[Start of Attachment]
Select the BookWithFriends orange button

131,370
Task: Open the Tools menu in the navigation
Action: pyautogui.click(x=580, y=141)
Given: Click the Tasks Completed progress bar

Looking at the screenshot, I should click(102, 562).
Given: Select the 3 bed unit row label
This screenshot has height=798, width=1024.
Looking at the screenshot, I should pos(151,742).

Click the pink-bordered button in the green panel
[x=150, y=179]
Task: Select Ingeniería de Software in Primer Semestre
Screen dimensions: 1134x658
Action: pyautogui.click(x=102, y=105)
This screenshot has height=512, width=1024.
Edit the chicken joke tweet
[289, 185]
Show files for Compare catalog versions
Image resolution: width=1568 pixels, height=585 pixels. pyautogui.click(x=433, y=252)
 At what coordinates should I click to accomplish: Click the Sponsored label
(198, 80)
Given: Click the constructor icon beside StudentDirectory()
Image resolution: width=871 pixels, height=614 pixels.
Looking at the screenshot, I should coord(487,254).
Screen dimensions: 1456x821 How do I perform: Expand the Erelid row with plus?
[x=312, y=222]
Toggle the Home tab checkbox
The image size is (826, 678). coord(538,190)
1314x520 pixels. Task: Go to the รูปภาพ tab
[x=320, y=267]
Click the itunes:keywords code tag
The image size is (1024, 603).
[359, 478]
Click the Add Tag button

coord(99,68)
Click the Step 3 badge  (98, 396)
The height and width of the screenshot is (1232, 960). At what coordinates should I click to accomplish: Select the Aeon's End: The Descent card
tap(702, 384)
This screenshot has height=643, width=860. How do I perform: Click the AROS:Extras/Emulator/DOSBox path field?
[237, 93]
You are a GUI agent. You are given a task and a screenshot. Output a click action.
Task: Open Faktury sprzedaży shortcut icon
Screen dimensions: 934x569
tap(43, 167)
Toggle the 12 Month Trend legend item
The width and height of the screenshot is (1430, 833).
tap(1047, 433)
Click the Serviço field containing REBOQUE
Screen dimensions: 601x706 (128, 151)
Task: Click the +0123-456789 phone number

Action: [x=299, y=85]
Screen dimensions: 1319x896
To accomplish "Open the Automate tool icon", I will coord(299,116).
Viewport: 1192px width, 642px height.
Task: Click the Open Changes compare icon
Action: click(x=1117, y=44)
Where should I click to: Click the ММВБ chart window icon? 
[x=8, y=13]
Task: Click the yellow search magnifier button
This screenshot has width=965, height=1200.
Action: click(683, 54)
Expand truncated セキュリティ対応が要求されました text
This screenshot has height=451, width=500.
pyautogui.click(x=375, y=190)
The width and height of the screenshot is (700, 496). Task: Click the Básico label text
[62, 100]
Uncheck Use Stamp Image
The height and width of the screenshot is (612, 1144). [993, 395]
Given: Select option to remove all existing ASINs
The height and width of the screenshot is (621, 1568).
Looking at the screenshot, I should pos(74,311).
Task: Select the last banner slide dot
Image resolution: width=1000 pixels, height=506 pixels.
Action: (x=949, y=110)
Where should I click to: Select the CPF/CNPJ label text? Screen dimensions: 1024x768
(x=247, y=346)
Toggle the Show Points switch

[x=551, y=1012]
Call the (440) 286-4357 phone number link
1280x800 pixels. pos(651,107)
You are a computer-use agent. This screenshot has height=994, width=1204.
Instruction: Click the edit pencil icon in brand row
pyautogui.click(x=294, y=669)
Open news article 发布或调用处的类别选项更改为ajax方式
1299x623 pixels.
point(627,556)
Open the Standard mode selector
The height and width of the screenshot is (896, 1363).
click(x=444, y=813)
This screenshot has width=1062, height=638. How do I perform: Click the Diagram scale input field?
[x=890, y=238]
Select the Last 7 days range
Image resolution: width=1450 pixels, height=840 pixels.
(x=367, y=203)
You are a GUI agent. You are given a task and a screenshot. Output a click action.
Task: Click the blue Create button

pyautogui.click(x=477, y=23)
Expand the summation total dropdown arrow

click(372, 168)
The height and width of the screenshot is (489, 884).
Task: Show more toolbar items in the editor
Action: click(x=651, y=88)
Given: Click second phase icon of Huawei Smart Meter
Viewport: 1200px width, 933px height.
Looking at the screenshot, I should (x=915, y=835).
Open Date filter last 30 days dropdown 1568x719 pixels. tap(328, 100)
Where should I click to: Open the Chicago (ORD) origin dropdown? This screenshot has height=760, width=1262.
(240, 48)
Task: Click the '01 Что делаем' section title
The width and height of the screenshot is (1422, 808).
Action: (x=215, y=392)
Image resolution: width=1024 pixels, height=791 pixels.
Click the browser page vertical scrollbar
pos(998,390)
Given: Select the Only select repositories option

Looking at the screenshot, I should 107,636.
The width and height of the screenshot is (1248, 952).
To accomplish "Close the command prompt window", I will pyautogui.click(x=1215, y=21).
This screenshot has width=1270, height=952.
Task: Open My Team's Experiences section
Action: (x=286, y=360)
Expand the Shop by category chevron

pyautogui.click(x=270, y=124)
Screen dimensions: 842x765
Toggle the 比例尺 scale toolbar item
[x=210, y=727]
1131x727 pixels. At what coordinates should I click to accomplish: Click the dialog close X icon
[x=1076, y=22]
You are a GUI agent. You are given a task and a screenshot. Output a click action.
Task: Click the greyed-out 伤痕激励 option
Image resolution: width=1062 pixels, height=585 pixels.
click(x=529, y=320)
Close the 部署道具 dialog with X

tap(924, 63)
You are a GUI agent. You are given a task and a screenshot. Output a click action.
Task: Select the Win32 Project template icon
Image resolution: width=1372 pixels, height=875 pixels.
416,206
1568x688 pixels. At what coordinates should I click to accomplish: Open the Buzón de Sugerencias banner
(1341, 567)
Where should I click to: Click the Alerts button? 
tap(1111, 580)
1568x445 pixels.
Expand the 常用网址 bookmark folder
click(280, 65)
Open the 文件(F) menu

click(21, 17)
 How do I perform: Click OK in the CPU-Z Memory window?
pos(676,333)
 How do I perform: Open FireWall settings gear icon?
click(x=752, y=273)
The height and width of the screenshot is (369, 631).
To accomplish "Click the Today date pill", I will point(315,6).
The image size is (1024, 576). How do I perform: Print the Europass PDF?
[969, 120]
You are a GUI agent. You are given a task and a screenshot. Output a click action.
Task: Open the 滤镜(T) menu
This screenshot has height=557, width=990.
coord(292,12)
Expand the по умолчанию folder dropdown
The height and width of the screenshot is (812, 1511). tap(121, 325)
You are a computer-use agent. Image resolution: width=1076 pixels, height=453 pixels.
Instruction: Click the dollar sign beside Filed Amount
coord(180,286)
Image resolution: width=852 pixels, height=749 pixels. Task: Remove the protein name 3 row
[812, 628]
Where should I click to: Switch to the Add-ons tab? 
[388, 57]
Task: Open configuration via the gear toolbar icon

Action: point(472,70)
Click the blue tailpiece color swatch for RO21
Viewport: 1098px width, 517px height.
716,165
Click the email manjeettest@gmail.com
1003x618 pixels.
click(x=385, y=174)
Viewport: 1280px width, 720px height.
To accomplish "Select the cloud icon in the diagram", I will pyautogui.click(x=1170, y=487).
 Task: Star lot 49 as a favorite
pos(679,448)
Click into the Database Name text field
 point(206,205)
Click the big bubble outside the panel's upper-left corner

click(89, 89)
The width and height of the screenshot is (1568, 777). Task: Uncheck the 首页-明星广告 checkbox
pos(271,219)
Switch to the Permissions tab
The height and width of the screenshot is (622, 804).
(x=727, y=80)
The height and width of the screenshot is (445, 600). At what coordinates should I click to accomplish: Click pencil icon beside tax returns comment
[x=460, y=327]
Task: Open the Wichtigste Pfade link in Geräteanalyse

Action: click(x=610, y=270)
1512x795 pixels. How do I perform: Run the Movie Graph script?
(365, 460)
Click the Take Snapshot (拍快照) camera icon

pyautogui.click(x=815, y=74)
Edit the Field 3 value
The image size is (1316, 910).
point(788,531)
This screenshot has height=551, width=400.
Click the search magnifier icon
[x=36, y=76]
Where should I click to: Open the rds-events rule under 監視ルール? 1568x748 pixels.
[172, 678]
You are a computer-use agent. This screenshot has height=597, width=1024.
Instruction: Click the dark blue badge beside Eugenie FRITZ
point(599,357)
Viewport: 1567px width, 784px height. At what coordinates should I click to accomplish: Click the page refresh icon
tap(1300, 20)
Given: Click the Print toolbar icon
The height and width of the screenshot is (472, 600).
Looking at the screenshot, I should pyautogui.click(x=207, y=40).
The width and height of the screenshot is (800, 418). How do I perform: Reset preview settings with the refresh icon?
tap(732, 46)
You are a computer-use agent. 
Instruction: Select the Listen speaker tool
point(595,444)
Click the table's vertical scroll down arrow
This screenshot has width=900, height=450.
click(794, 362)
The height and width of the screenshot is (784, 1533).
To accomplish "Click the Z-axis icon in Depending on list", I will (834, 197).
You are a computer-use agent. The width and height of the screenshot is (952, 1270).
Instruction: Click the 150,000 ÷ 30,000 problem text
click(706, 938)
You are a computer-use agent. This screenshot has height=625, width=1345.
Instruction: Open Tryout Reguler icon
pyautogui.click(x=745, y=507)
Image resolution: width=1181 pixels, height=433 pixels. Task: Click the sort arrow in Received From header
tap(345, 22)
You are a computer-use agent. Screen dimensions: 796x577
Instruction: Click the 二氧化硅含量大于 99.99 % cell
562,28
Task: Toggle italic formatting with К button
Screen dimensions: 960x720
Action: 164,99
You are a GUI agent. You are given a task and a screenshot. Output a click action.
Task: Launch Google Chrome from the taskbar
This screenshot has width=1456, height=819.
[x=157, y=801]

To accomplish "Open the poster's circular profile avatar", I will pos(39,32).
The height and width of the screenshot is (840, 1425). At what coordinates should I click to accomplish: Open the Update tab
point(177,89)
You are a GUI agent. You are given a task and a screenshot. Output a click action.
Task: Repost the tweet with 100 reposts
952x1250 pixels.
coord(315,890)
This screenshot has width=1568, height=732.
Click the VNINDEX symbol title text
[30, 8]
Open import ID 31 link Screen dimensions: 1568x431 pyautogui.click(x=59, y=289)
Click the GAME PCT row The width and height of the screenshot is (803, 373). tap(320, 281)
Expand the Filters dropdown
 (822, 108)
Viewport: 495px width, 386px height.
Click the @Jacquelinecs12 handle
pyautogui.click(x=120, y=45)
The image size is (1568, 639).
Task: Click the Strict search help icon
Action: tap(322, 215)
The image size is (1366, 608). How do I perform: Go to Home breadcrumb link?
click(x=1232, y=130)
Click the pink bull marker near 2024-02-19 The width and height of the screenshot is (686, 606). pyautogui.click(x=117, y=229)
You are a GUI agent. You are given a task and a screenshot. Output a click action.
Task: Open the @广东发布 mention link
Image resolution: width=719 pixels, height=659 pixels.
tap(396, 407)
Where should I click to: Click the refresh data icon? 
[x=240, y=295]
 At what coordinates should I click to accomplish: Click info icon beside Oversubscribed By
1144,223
[End of Attachment]
Your objective:
Copy out only the lines above from the one with "The height and width of the screenshot is (840, 1425)." to the one with "Viewport: 495px width, 386px height.", inclusive, exactly as they stand.

Result for this exercise:
The height and width of the screenshot is (840, 1425). At what coordinates should I click to accomplish: Open the Update tab
point(177,89)
You are a GUI agent. You are given a task and a screenshot. Output a click action.
Task: Repost the tweet with 100 reposts
952x1250 pixels.
coord(315,890)
This screenshot has width=1568, height=732.
Click the VNINDEX symbol title text
[30, 8]
Open import ID 31 link Screen dimensions: 1568x431 pyautogui.click(x=59, y=289)
Click the GAME PCT row The width and height of the screenshot is (803, 373). tap(320, 281)
Expand the Filters dropdown
 (822, 108)
Viewport: 495px width, 386px height.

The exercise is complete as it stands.